I hear your point and I get what you’re saying about the Christian perspective.
I was raised Christian, my dad is a pastor with his masters in theology. From the age of six I would sit in on the professors of Biola university discussing theology in my living room.
I’m well aware of the theological arguments and how Christians explain things to themselves. It was the central core of my Church and homeschool education and I was well known for having mastered it.
Sadly, that didn’t bring much of any light or life to the teachings. Theology without spirit is quite useless to the psyche and what was alive in the days of the early Church is now old and lifeless but for a few.
Hence the exploration of the different religions that you see today.
I do appreciate you referencing the Logos in an historically accurate way as the animating principle of the divine rather than the popular “Word” and it’s misconstrued association with the Bible.
You do seem to be much more connected to the deeper meanings and life of the Christian tradition with the deeper understanding that goes along with that.
I understand what you are saying about the Christian perspective and how it believes itself to have gone beyond the pagan and in some ways it did, such as the concept of the creator having a relationship with humanity.
The only other place you will find that is Judaism, Islam, and in some ways Hinduism (mainly because Hinduism was able to continue its path of development, one that was arrested in the rest of the world by Christians murdering adherents.)

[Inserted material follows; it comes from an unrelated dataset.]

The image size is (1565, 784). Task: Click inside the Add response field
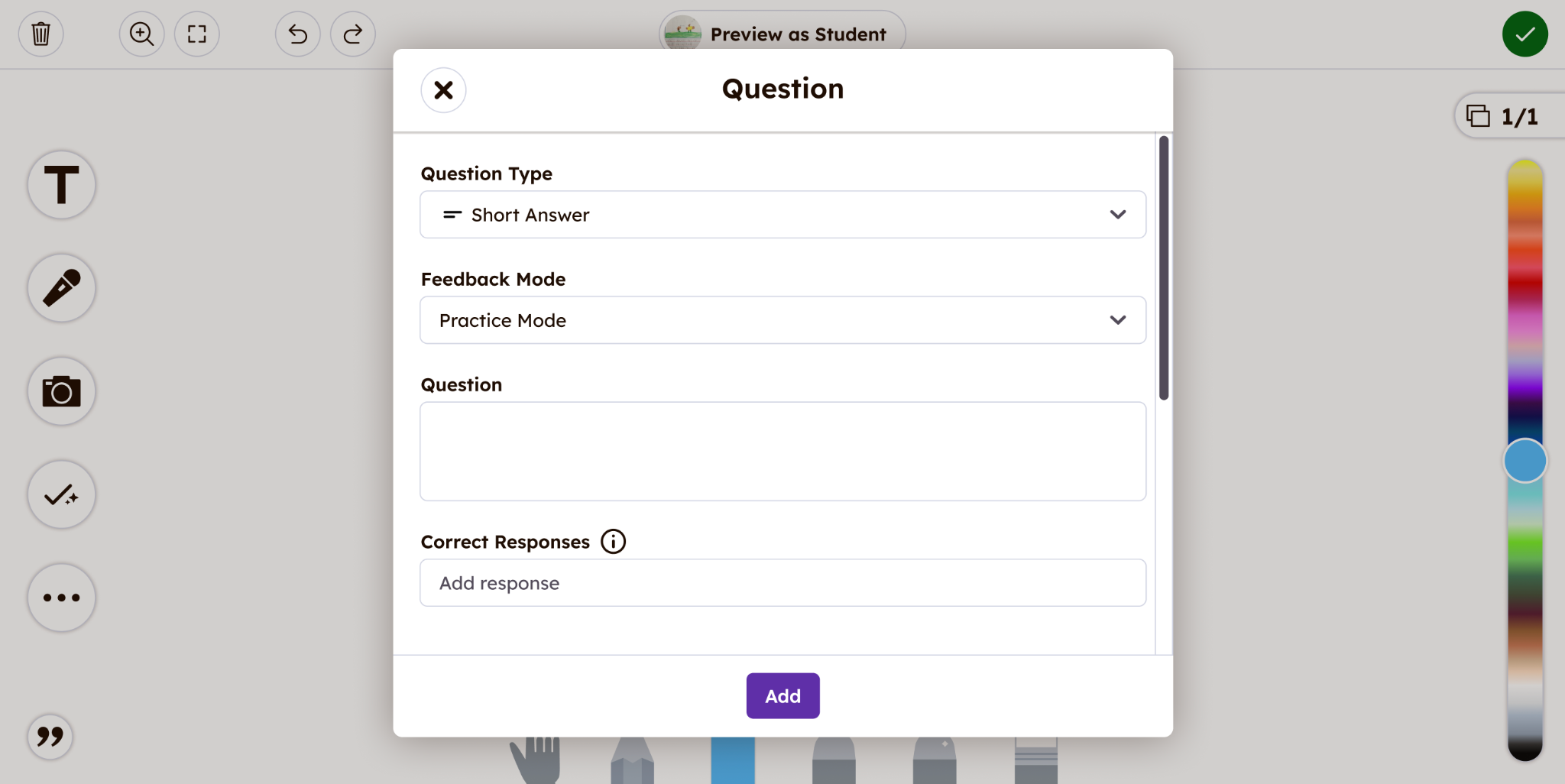[782, 582]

Christianity, however, went beyond exoteric Judaism in that the relationship of the divine was made so personal, an event that was occurring in the pagan mystery traditions but only esoterically.

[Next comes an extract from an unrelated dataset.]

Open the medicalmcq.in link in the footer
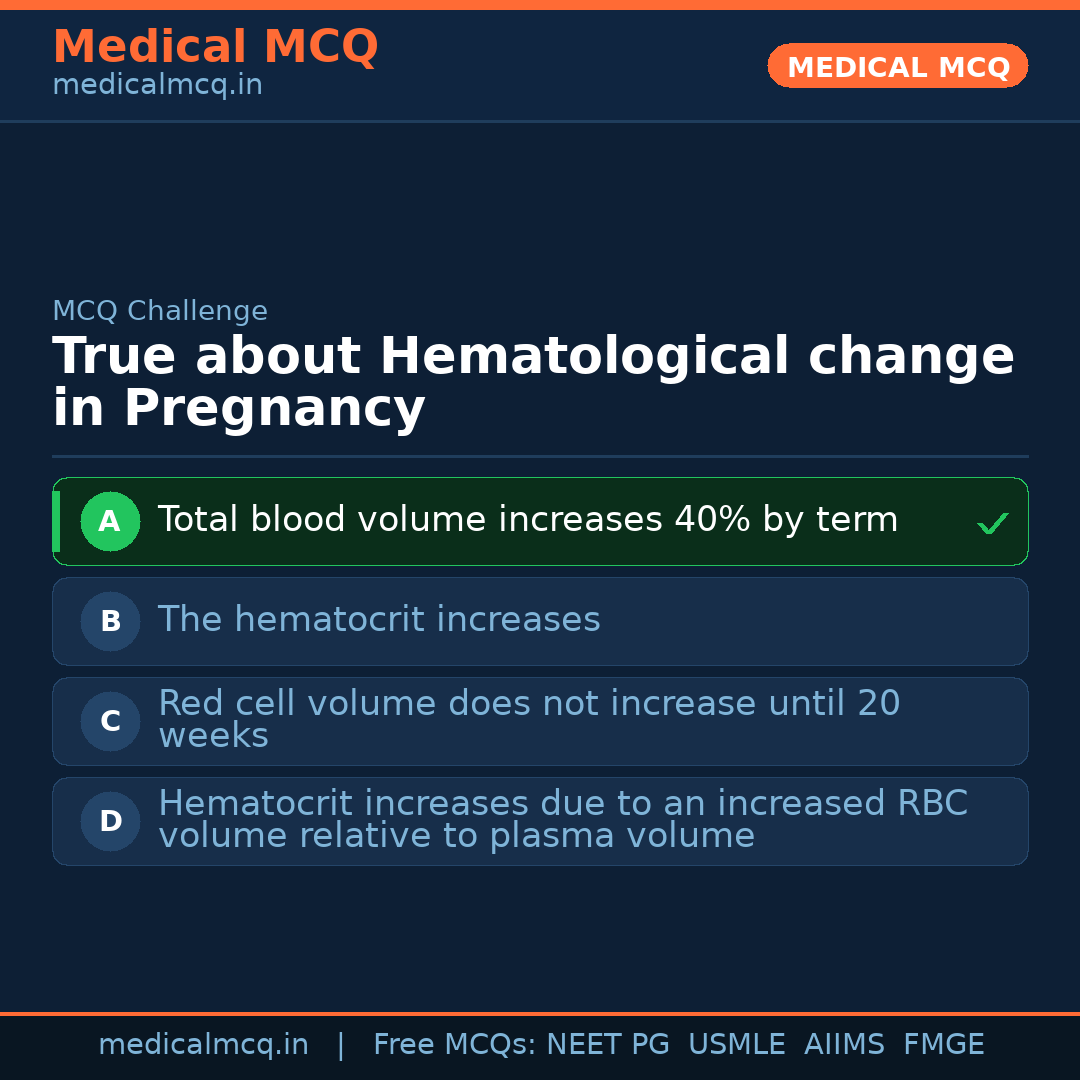 pyautogui.click(x=203, y=1045)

We’re not sure if similar understandings were held in the Jewish mystical community until the middle ages so in a way Christianity did shine much brighter in the West.
In the East, Hinduism had already developed the concept of Atman/Brahmin in the Upanishads wedding the divine and mortals and with Krishna in the Mahabharata, it had its object of Bhakti, reverence, worship, and an example of God incarnate.

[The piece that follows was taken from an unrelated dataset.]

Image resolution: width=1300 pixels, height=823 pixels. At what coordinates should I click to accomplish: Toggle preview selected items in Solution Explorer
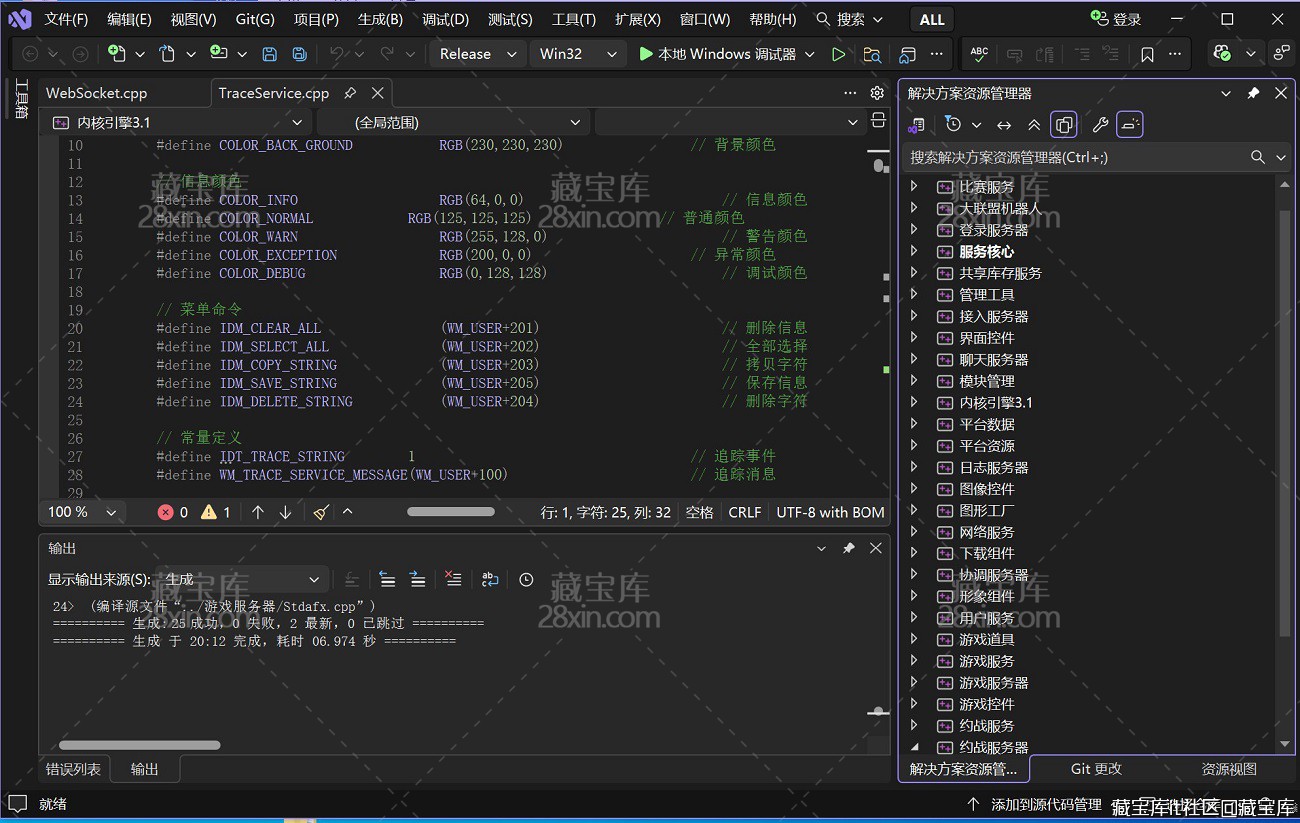tap(1130, 125)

While Buddhism denies a creator many of its sects had been teaching the oneness between all persons and the Buddhi consciousness.
While Christians see their message as the Truth and thus must see it as the light which cast its pagan shadows from the outside I can appreciate it as a bright light but one which is similar to other traditions.
Since I’m not Christian any longer and most of my readership has decided not to be fixed to a Christian perspective we are now seeing things from a different perspective than traditional Christians.
If you would like to see Christianity eclipse these other perspectives I suggest finding a way to activate the heart of it so that it’s bright enough to touch lives and transcend the spiritual healing we’ve found in Paganism, Hinduism, Daoism, Jewish mysticism, Shamanism, and Buddhism.
My experience is that it doesn’t have enough vitality left to do so and when I sit with the figures of Christ, the Holy Spirit, and the Father I feel the longing for the rest of the family, for more images that have greater vitality, hence the Mother, the Earth, the Luminaries, all faces of the One which was the furthest paganism in the West was allowed to get with Amun and Amun-Zeus as Pantheistic forces and their children as intermediaries in the Mysteries.
What I adopt from Christianity is that this One is interested in a personal relationship with me and all else and I embrace and accept that relationship as I work to be a temple of the One, following the example of Christ.
Beyond looking at Christ as a unique development of spiritual evolution and a great example of balancing the Sephiroth and connecting to the divine I have no interest in a Christian centric point of view, neither do I seek to spread it, hence why it isn’t in my writing.